◆ **WHAT IS NEEDED**
From the entries below, reproduce exactly the line containing "Instruction: Open the Pages All popup menu", the line containing "Click the 完成", and every line in between, with nothing added.

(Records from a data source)
====

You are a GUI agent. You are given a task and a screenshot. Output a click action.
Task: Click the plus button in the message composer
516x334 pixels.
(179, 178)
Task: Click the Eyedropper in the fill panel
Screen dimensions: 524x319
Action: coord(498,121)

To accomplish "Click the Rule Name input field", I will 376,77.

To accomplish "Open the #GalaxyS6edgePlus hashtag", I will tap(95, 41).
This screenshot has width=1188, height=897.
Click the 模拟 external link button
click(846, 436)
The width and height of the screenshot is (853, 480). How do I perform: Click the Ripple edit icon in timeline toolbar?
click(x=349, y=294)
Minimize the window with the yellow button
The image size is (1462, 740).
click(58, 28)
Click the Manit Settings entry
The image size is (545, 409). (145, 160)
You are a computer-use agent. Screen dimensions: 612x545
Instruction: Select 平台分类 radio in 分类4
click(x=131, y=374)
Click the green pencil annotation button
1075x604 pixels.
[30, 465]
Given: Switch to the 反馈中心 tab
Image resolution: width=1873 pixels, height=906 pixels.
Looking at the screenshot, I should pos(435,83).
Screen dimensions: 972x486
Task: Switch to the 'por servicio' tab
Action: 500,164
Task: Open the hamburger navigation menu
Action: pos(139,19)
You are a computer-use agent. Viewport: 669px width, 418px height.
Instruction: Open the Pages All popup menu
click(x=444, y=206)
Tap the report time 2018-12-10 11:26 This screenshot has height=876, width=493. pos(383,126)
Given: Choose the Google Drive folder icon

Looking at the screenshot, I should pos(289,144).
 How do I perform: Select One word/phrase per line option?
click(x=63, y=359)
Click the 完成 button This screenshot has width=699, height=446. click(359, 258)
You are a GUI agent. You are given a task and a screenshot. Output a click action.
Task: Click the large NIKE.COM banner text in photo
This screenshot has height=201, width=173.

====

◆ **EXERCISE OUTPUT**
Instruction: Open the Pages All popup menu
click(x=444, y=206)
Tap the report time 2018-12-10 11:26 This screenshot has height=876, width=493. pos(383,126)
Given: Choose the Google Drive folder icon

Looking at the screenshot, I should pos(289,144).
 How do I perform: Select One word/phrase per line option?
click(x=63, y=359)
Click the 完成 button This screenshot has width=699, height=446. click(359, 258)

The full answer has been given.